Action item:
Omit images. Retype all entries verbatim.

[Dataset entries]
* * * *
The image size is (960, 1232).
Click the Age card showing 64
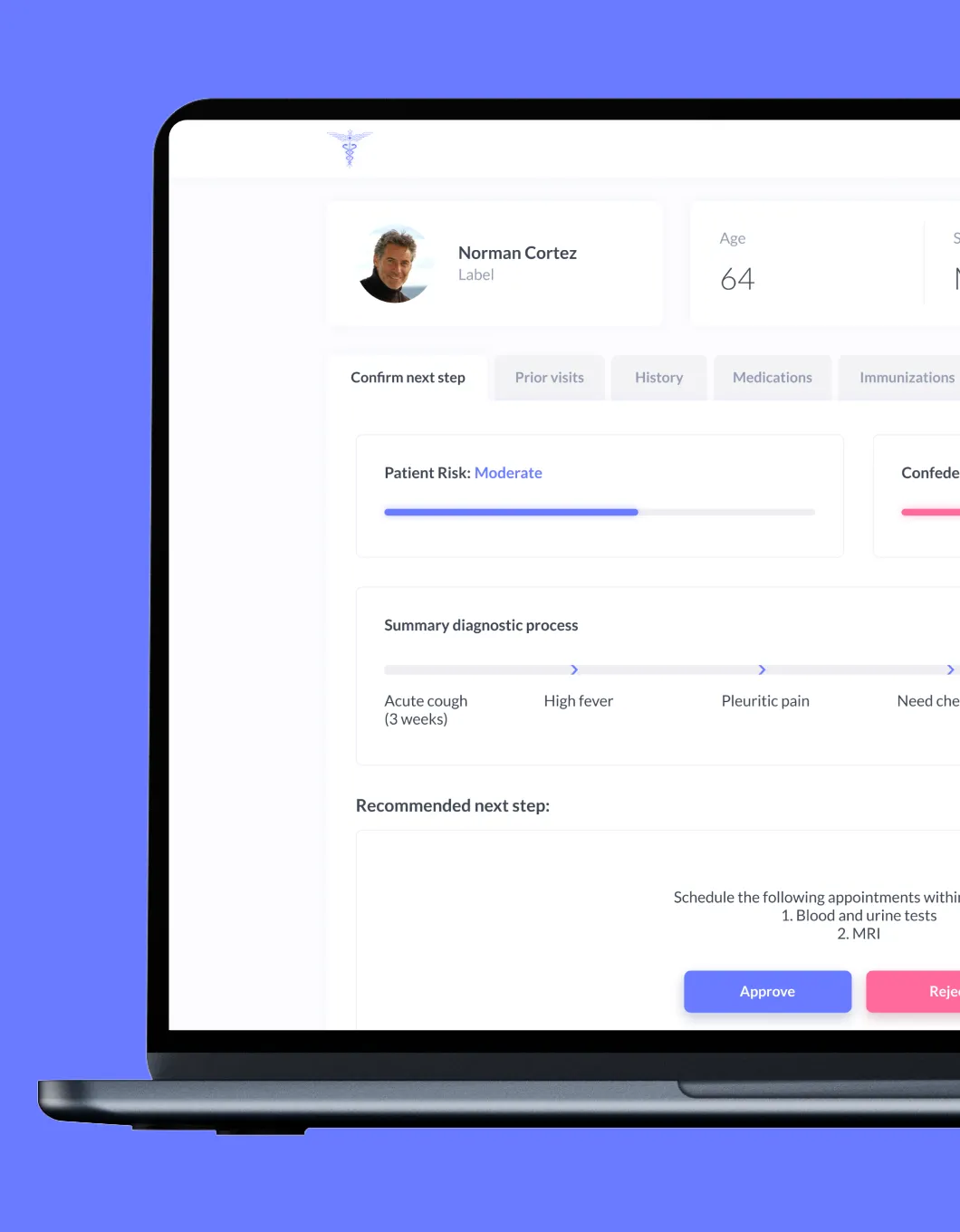pyautogui.click(x=806, y=263)
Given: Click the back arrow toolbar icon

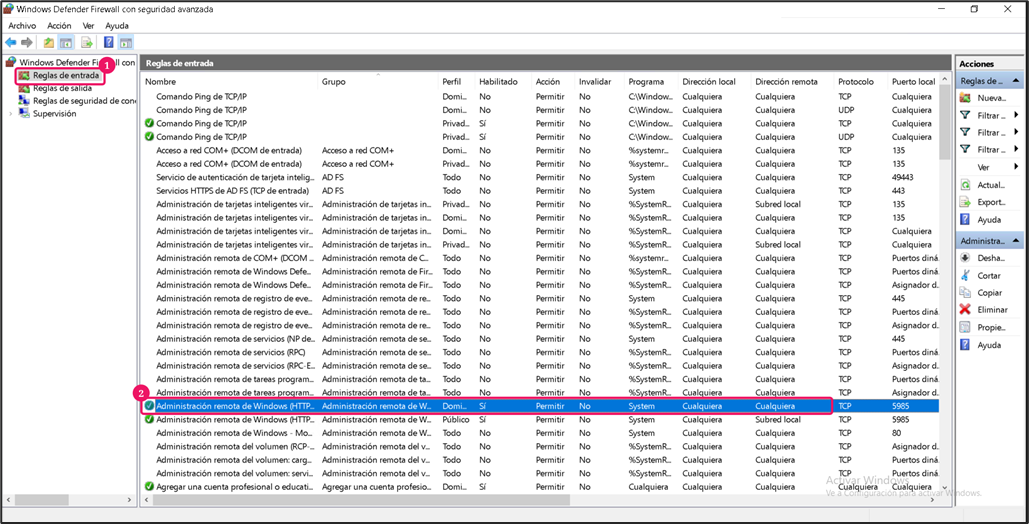Looking at the screenshot, I should coord(10,43).
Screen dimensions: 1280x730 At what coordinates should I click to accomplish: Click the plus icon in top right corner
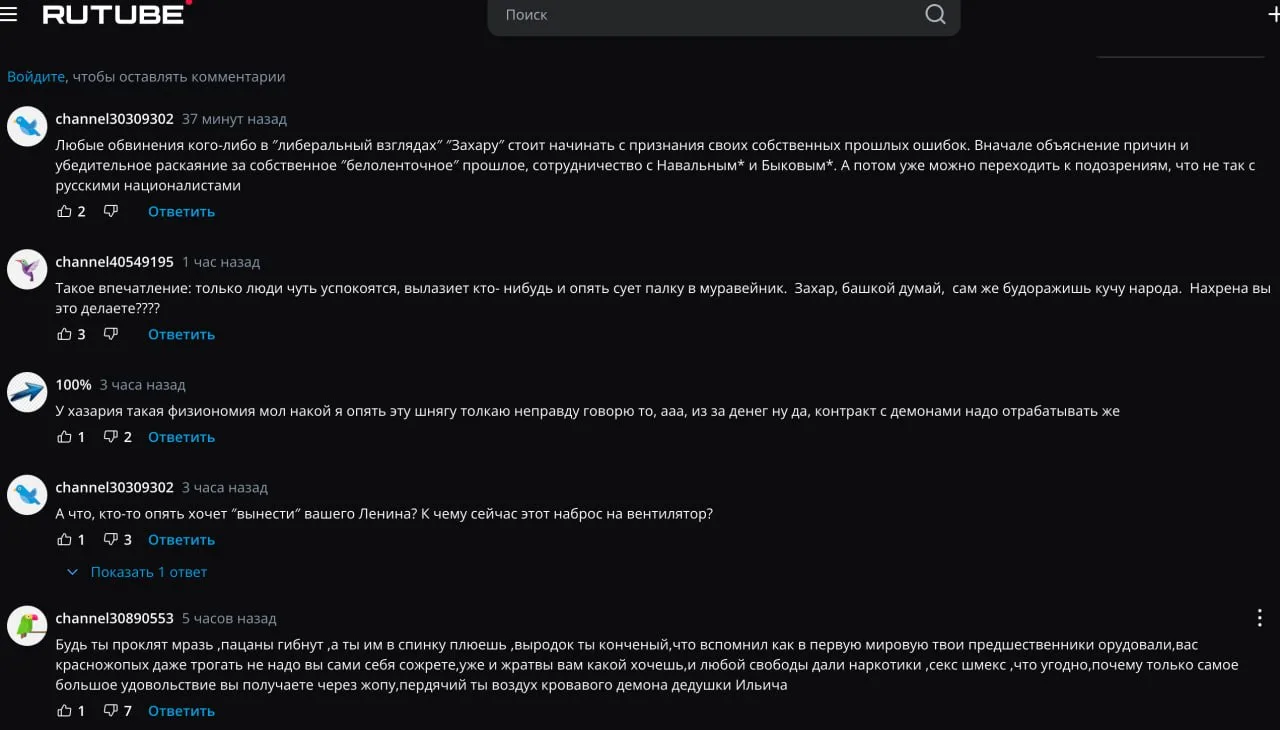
* * * *
Output for this task:
The image size is (960, 1232).
Click the Age card showing 64
pyautogui.click(x=806, y=263)
Given: Click the back arrow toolbar icon

Looking at the screenshot, I should coord(10,43).
Screen dimensions: 1280x730 At what coordinates should I click to accomplish: Click the plus icon in top right corner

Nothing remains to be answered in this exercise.